> **Exercise description**
Update everything in the listing below, from the line containing "Task: Click the" through its end, by replacing "turbine" with "valve" and keeping all else the same. Leave the pictures out of your answer.

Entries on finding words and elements
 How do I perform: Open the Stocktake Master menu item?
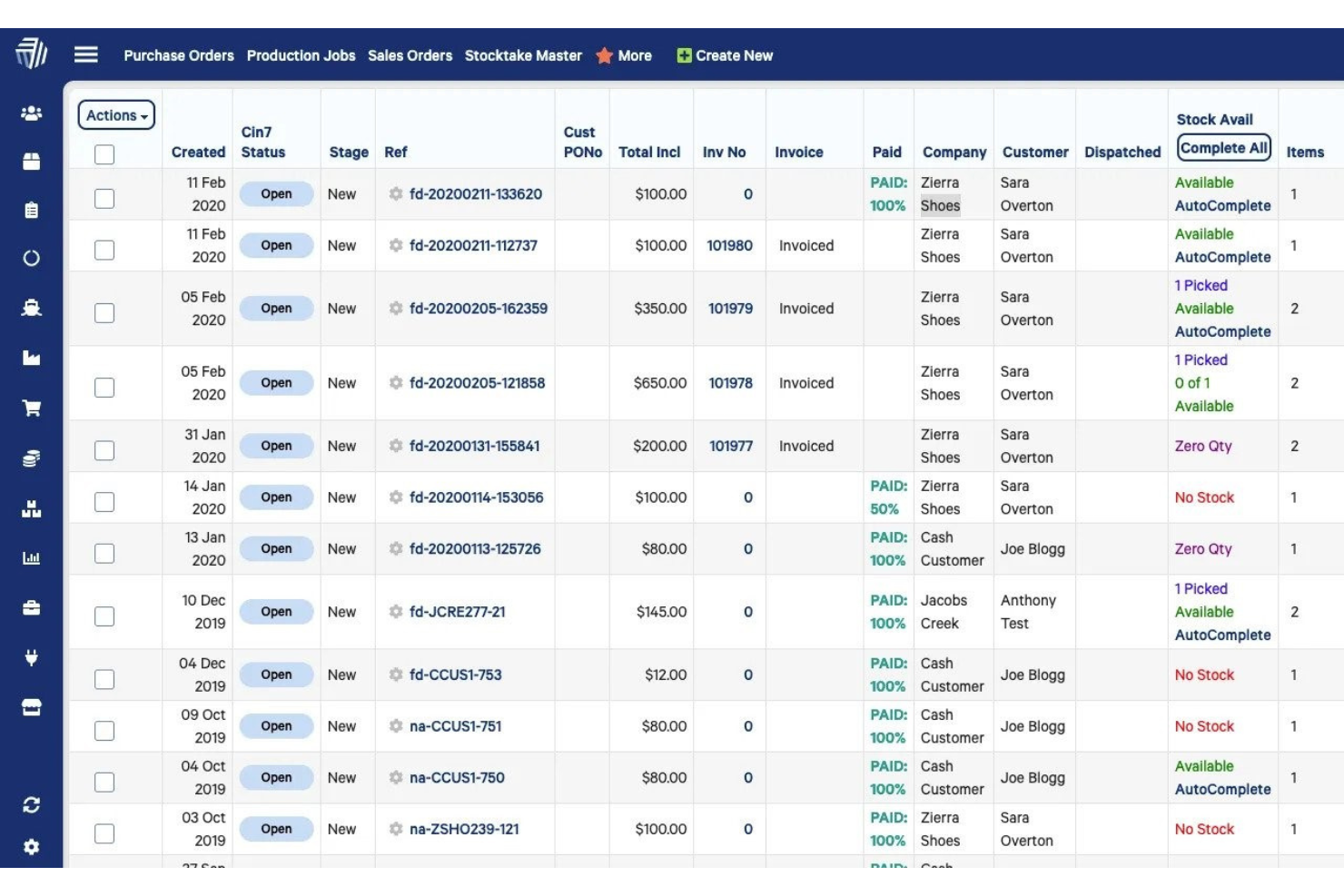click(523, 55)
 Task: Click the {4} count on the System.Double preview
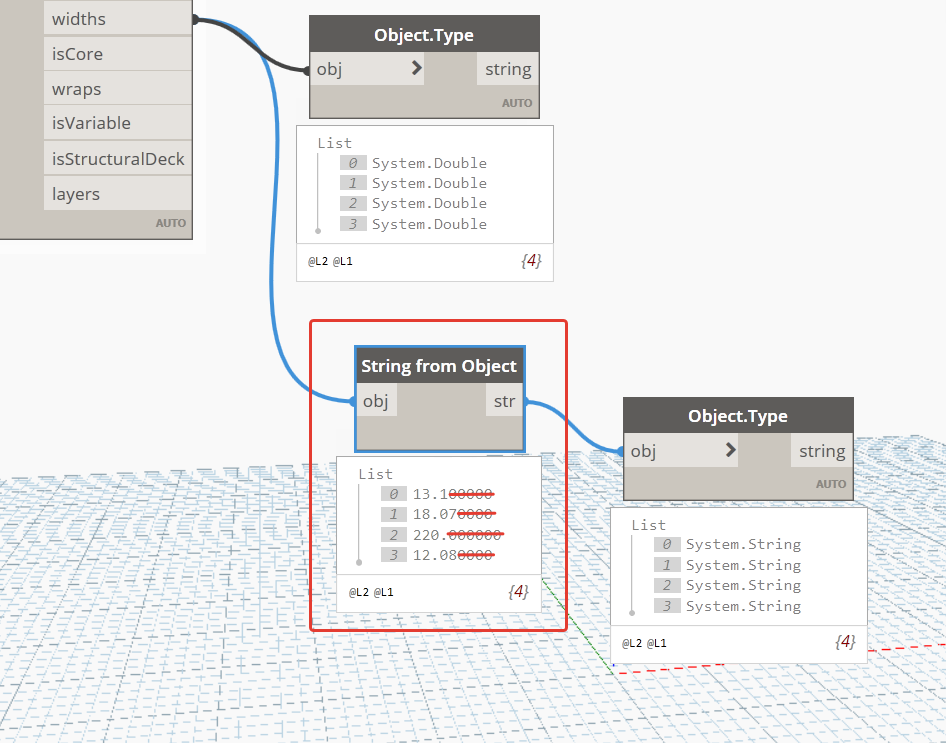tap(530, 260)
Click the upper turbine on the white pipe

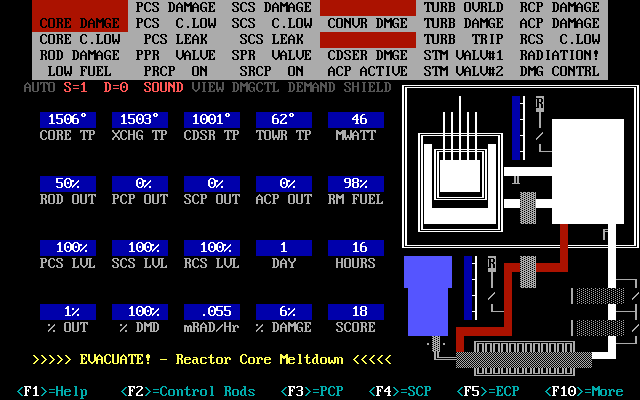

> **Solution to the exercise**
 Task: Click the {4} count on the System.Double preview
tap(530, 260)
Click the upper valve on the white pipe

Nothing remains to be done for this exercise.